The more strengths a leader develops across these three dimensions, the higher the probability they achieve success and reach goals for their company.

Leadership in the modern world is not a one-way street where a leader leads and followers follow. It is much more dynamic and fluid, and smart leaders recognize gathering ideas from junior employees creates an open dialogue and can create powerful, company-wide change.

Change requires a critical mass of supporters. By incorporating employee feelings and initiatives into C-suite decisions, leaders develop a core group of supporters who are engaged in the company’s goals and future.

Leaders can enhance their team mentality by being transparent and communicating with employees about what their company is trying to do and why.

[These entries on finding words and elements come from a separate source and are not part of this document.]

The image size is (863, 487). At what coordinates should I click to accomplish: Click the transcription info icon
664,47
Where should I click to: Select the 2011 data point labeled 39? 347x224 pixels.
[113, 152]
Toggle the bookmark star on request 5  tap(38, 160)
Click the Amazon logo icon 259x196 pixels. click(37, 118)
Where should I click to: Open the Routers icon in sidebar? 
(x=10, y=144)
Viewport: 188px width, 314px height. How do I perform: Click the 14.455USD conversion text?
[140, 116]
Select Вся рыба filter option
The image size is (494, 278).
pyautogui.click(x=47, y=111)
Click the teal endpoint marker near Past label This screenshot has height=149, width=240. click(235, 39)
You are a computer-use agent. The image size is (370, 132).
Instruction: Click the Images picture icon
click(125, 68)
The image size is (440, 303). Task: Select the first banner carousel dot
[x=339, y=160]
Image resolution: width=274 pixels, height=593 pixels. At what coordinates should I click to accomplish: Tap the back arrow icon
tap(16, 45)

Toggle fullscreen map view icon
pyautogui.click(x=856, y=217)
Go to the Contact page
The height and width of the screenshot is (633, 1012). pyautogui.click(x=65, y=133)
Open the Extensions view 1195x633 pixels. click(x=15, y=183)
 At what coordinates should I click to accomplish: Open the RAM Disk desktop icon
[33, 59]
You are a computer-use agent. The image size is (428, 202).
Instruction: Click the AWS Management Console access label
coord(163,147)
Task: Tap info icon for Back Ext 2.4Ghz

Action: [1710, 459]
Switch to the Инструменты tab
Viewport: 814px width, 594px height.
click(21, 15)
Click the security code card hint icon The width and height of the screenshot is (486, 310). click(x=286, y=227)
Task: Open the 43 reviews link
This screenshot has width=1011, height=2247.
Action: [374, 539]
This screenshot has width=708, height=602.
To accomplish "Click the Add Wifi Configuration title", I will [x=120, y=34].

Three-dimensional leaders understand community must drive their company’s mission. Embracing a concept as powerful as the Culture of Good, for example, allows employees to build relationships with their coworkers and neighborhoods and becomes a factor in engagement and retention.

Including employees in business decisions empowers them with autonomy. TCC, the largest Verizon Authorized Retailer in the nation, gives individual employees and stores the opportunity to implement events and choose local charities independently to strengthen the Culture of Good throughout TCC and tailor it to each community.

By doing this, TCC leaders have created a way for their 3,000 employees to have a voice in what cause the company pursues and how, rather than those effort always coming from the top down. For example, some employees have taken the initiative to plan successful block parties with DJs and other events that involve the whole community where a store is located.

More money is spent on leadership development than any other area of corporate training, yet 71 percent of organizations don’t feel they are effective at developing leaders or that their leaders are able to lead the organization into the future, according to a Brandon Hall Group State of Leadership Development report.

Executives and managers who are visible, three-dimensional leaders always learning and listening to others can turn around that mentality and ensure employees the company is in good hands with good intentions.

Leaders who rely on “we” rather than “I” and integrate the ideas and listen to the feelings of all levels of employees will harness the power of the crowd — and unleash real results in their companies.